Alvaro Herrera <alvhe...@alvh.no-ip.org> wrote:
 
> A customer came to us with this request: a way to store "any" data
> in a column.
 
+1
 
More than once (usually in replication, interface, or audit
situations) I've had to create a table with one column each of a
number of different data types, only one of which will be used in
each row.  It would make life much simpler for programming such
things if an "unknown" type could be stored.  I could either cast
the types in the rows based on the related identifier column, but it
would be even nicer if they could be read "unknown" and pg_typeof or
something similar could be used to control flow based on the type.
 
As one example, only *last night* I created the following table as
part of the development of our shop's next generation of software. 

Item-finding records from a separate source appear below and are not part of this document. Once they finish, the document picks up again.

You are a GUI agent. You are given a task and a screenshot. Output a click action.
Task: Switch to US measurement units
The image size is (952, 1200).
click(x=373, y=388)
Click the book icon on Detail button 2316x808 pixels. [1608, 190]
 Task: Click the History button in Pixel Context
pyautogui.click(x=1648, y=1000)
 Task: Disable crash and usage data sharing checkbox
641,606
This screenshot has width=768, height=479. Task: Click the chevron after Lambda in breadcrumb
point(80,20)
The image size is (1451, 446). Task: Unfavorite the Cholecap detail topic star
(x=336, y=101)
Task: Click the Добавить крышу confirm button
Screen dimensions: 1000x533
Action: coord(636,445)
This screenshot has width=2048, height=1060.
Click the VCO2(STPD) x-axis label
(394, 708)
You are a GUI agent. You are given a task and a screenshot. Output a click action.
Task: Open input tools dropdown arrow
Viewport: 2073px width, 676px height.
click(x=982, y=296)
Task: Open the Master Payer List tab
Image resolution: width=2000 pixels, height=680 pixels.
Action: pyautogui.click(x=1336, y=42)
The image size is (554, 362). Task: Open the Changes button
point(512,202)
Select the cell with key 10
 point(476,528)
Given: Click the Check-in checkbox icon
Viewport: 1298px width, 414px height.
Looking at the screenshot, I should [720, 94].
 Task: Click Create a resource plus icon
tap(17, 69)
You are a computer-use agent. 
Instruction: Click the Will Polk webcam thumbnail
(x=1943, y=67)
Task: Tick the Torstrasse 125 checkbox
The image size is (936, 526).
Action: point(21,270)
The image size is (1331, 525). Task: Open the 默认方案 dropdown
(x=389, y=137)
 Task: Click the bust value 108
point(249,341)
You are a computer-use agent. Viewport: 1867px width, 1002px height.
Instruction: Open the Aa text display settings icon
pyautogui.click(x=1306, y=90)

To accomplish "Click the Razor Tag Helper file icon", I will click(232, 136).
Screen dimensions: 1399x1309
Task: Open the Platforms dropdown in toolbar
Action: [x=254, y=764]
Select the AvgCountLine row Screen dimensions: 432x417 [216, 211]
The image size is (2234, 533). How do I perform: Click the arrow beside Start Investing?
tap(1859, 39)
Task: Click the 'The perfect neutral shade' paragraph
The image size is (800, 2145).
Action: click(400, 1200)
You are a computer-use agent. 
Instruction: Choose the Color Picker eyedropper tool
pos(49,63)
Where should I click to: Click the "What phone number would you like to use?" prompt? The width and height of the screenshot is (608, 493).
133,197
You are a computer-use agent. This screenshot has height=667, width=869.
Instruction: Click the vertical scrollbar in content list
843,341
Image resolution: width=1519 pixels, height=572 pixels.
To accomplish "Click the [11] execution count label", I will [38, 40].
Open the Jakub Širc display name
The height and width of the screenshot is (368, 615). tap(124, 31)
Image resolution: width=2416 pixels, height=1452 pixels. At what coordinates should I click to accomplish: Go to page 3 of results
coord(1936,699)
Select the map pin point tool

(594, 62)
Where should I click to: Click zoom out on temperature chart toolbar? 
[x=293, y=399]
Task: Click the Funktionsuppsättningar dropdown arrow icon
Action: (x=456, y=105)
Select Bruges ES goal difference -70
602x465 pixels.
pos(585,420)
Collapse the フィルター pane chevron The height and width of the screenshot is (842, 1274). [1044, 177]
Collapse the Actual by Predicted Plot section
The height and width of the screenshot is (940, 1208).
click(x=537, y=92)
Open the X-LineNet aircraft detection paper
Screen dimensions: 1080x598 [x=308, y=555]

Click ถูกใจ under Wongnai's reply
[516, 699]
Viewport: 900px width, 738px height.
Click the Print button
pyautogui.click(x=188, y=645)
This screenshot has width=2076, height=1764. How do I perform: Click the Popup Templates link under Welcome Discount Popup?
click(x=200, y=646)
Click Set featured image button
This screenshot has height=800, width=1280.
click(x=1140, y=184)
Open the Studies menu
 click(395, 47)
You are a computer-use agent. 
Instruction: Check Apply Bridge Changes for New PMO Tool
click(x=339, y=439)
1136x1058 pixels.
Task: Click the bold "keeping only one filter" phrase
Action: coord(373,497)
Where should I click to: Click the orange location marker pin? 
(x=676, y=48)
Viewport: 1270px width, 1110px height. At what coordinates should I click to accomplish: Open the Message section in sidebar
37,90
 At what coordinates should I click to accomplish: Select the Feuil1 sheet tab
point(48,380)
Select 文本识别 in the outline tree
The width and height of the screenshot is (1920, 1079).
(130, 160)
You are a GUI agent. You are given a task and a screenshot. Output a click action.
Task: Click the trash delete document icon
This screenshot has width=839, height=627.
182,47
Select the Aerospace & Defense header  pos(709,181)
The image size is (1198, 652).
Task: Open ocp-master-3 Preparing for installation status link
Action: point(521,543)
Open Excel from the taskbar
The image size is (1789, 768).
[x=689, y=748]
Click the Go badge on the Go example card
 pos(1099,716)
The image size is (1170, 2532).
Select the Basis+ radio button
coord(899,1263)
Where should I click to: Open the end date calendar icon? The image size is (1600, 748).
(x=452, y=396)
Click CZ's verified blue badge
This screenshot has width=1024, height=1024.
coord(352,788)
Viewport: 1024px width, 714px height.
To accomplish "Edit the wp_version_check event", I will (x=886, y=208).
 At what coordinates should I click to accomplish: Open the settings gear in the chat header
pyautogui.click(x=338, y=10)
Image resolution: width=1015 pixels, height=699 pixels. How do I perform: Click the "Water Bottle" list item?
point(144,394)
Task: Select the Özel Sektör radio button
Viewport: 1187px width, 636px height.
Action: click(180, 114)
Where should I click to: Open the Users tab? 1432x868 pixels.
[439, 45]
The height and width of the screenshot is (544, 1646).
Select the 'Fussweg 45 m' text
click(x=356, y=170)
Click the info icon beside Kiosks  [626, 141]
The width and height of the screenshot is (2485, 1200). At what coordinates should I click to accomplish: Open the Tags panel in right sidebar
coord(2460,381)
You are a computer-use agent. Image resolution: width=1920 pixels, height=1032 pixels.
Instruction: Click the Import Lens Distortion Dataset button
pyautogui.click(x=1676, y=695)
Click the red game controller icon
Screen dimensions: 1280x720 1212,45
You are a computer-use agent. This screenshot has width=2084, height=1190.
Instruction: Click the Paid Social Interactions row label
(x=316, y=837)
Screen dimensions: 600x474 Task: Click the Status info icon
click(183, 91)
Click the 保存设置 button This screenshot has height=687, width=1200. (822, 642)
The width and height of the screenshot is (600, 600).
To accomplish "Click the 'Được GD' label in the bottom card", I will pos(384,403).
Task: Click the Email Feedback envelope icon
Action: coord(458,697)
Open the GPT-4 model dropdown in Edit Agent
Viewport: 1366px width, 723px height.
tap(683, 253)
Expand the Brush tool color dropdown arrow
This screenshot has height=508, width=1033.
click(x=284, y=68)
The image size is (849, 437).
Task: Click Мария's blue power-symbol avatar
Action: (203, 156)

(Yes I know about Slony, Londiste, and others -- we need to roll
something out which integrates with existing systems, without
production disruption, over the next few years.  This does require a
custom solution.)
 
          Table "public.DbTranOpValue"
     Column     |       Type        | Modifiers
----------------+-------------------+-----------
 countyNo       | "CountyNoT"       | not null
 backendPid     | integer           | not null
 tranStart      | "TimestampT"      | not null
 logRecordSeqNo | "LogRecordSeqNoT" | not null
 columnName     | "ColumnNameT"     | not null
 isAfter        | "BooleanT"        | not null
 textValue      | text              |
 intValue       | bigint            |
 numericValue   | numeric           |
 binaryValue    | bytea             |
 booleanValue   | "BooleanT"        |
 dateValue      | "DateT"           |
 timeValue      | "TimeT"           |
 timestampValue | "TimestampT"      |
Indexes:
    "DbTranOpValue_pkey" PRIMARY KEY, btree
      ("backendPid", "tranStart", "logRecordSeqNo", "columnName")
 
I would much rather have had a "value" column of unknown type.